Publié le par robert

NATURE. Toujours plus de sangliers, mais aussi de dégâts. Les chasseurs mettent la pression


Le sanglier affectionne particulièrement les zones arborées disposant de points d'eau. (photo Thierry Suire)
Le sanglier affectionne particulièrement les zones arborées disposant de points d'eau. (photo Thierry Suire)

Grosse pression sur les sangliers en Médoc. Depuis l'ouverture de la chasse au mois d'août dernier, les battues se multiplient sur la presqu'île.
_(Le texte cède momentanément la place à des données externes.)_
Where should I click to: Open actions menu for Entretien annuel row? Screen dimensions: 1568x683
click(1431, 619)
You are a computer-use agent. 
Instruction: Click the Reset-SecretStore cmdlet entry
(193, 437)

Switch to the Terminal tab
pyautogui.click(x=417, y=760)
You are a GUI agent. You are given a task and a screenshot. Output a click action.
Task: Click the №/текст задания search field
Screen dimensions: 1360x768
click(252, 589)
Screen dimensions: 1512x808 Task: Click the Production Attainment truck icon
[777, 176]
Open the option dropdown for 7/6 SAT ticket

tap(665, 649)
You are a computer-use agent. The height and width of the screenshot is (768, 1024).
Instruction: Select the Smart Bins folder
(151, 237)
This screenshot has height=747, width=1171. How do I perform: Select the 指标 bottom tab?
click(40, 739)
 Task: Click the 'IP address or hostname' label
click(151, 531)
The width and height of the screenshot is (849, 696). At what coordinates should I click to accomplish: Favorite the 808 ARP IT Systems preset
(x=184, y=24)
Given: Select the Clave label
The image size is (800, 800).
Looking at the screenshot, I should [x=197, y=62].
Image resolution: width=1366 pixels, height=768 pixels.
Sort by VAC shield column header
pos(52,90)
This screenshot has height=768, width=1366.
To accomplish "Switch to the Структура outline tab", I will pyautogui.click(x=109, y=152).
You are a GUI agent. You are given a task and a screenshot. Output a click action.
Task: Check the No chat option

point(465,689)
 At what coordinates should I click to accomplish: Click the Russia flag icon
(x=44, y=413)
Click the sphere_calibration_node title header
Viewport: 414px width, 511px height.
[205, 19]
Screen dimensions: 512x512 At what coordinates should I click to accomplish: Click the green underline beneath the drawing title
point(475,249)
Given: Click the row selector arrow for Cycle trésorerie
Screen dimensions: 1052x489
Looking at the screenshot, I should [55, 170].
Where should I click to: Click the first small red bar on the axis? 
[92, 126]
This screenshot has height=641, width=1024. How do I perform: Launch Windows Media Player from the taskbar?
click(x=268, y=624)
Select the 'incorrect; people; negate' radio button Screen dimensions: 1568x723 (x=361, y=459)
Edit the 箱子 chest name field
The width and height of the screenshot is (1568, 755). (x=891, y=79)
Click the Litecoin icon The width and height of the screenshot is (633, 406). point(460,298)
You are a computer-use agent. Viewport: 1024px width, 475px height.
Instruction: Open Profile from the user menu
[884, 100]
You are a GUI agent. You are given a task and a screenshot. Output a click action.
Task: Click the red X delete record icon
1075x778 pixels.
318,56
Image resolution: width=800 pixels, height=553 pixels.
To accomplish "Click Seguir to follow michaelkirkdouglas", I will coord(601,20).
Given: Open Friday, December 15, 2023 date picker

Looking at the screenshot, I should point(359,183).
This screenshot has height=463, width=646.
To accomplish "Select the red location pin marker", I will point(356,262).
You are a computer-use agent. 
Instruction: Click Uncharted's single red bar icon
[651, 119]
Du nord au sud, il ne se passe pas une semaine sans que, sur le bord de la route ou au détour d'un chemin, l'on aperçoive des hommes en fluo qui attendent patiemment que les cochons sauvages, bougés par la meute des chiens, apparaissent dans la ligne de tir.

Battue au golf de Lacanau

Le mammifère omnivore proche du porc, réputé être « très intelligent » par les chasseurs, est même traqué dans les endroits les plus inattendus. Après la permission retrouvée de « tirer » dans la réserve naturelle du Cousseau (avec autorisation exceptionnelle), c'est sur le golf international de Lacanau, au pied de la station balnéaire, qu'une battue vient d'être organisée cette semaine.

La direction de l'établissement, qui a obtenu une aide de la collectivité de 243 000 euros pour encercler son parcours d'une solide clôture, a quand même été obligée de faire appel aux bons fusils de la société de chasse locale pour sortir les indésirables. Bilan de l'opération : 11 sangliers au tapis (il y a eu des rescapés). L'équivalent d'une équipe de foot, mais qui ne jouait pas à la balle... Les traces des dégâts sur la jolie pelouse en témoignent.

Démographie galopante

Jésus Veiga, maire du Porge et directeur de la Fédération girondine de chasse, confirme que consigne a été donnée aux chasseurs de mener la vie dure à l'animal. En 2007, sur l'ensemble du département, environ 4 500 sangliers ont été abattus. Cette même année, la Fédération, à qui la loi impose de dédommager les agriculteurs dont les parcelles ont été abîmées par les troupeaux, a dû débourser près de 150 000 euros.

Pour 2008, l'objectif à atteindre a été fixé à un « prélèvement » de 6 000 cochons.

Au final, le constat est que l'espèce prolifère, et qu'il faut réguler une population devenue nuisible. Plusieurs raisons sont évoquées pour expliquer une démographie galopante.

La première, observe Jésus Veiga, est que le sanglier « s'habitue à la présence humaine ». Du coup, il prend possession de nouveaux territoires. Il n'est pas rare de le voir à proximité des routes, des résidences. Bref, dans des espaces où il devient impossible de le chasser.

À Carcans-Maubuisson, la commune d'Henri Sabarot, président de la Fédération départementale de chasse, un troupeau de sangliers « ose » même venir régulièrement « brouter » un rond-point du village...

Beaucoup à manger

Un autre motif de cette prolifération est l'abondance de nourriture. Les champs de maïs notamment, que l'on trouve à Carcans, Hourtin, Saint-Laurent, Le Porge aussi, constituent de bons réservoirs alimentaires.

« Le schéma est simple », confie un chasseur. « La nuit, ils viennent se servir. Le jour, ils se planquent là où on ne peut pas tirer. Ensuite, retenez qu'une laie peut mettre bas douze marcassins, et que la période de gestation dure un peu moins de quatre mois... ».

Au passage, le même chasseur rappelle que l'espèce était en voie disparition dans les années 70. Au Porge, le président de la société de chasse se souvient qu'en 1993, ses troupes n'avaient tué que 4 sangliers. « Cette année, nous en sommes à 43. On en voit partout. »

La preuve que le sanglier a des ressources. Et que les chasseurs médocains n'ont pas fini de courir les bois.